Biographical Note: In 1959, Tentso Sichoe fled from Tibet with her family during the Tibetan conflict with China. Tentso settled with her family in the Mustang district of Nepal, close to the northern border with Tibet. Tentso learned the process of rug weaving starting in 1975 at a Tibetan handicraft center in the Namgyaling Tibetan refugee camp in Mustang, Nepal. Her primary teacher was a skilled craftsman from Tibet. Weaving was a source of livelihood for Tibetan refugees, like Tentso, who had been displaced from their homes inside Tibet after the political turmoil in 1959. Tentso and her husband both worked in the rug weaving industry as weavers for about 15 years until 1990. In 2003, Tentso immigrated to the United States and currently lives with her daughter and family in Old Saybrook, Connecticut. Tentso weaves using the unique Tibetan knotting method, which is known to be highly effective in creating durable rugs since each warp is knotted individually when weaving.
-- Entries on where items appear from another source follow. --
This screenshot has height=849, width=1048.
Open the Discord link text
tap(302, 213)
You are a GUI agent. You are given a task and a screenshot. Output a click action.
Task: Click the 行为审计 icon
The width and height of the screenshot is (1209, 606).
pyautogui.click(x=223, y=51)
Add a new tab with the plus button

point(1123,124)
Tentso’s rugs were displayed in the exhibits "Connecticut Traditional Artists and Their Communities: An Exhibit Celebrating 25 Years of the Connecticut Cultural Heritage Arts Program" (2016) and "Passing It On: Traditional Arts Apprenticeships" (2018). She worked with Tibetan weaver Kunga Choekyi in Year 18 to set up a loom and weave a carpet, and taught her daughter Tseyang Lhamo to weave in Year 19 of the Southern New England Traditional Arts Apprenticeship Program. In addition to the techniques of weaving a carpet, Tentso taught her about other essential elements of weaving such as wool herding, spinning of yarn, trimming and stretching of the woven rug. She and Tseyang Lhamo donated the rug they made during the apprenticeship to CHS (2018.67.0).


Additional audio, video, and/or photographic materials exist in the archive relating to these artists.


Cataloging Note: This project was made possible in part by the Institute of Museum and Library Services MA-245929-OMS-20.